Я понимаю, все это рассказано мной потому, что в тот трехмесячной давности четверг я проснулся с еще не осознанным будоражащим ощущением: вскоре очень многому предстоит измениться, определиться, прийти к завершению, и у меня появится о чем рассказать, и это будет важным и даже интересным. Теперь же я снова не знаю, что из чего выйдет, и меня это радует. Я чувствую, что пережил великое пустое мгновение, но без обычных в таких случаях безумных сожалений, – именно поэтому и взялся за его описание.
Иногда я объезжаю в моем «датсуне» парки «Грейпфрутовой лиги», сейчас довольно тихие. «Тигры» набрали наконец магическое число побед, и мне кажется, что остановить их уже невозможно. Спортивный комплекс пропитан странным, тревожным весельем. В осенних играх учебной лиги замечено несколько новых, подающих надежды спортсменов; латиноамериканцы и игроки постарше, некоторых я знаю уже не один год, понемногу сходят со сцены.
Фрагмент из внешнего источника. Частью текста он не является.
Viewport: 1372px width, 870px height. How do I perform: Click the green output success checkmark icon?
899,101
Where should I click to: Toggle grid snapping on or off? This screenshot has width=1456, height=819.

Они еще на подхвате, но теперь уже сами по себе и каждый надеется, что удача улыбнется ему и он сможет научить какого-нибудь паренька толково бить по мячу, избавит его от дурной психологической установки; что произведет на кого-то – хотя бы на один из сельских клубов Айовы – впечатление хорошего тренера либо умельца отыскивать таланты и станет и дальше тянуть лямку существования, которое для себя выбрал. Жизнь здесь трудна, игра ведется наобум, и это еще в лучшем случае, и каждый надеется на победу. Об этом маленьком мирке можно написать действительно хорошую, трогательную статью. Ко мне как-то раз подошел старый кетчер, рассказал, что у него диабет, он скоро ослепнет и думает, что его история может быть полезной для молодых читателей. Однако статью о нем я никогда не напишу, как не смог написать ничего стоящего о Хербе Уолджере, признав, что потерпел с ним поражение. Есть люди, которые проживают жизнь ни с чем не сопоставимую, просто жизнь, и все, – точно так же, как существуют вопросы, ответить на которые нечего. Нет таких слов. Историю кетчера и мои мысли по ее поводу я передал Кэтрин Флаэрти – на случай, если нынешние ее планы окажутся неосуществимыми.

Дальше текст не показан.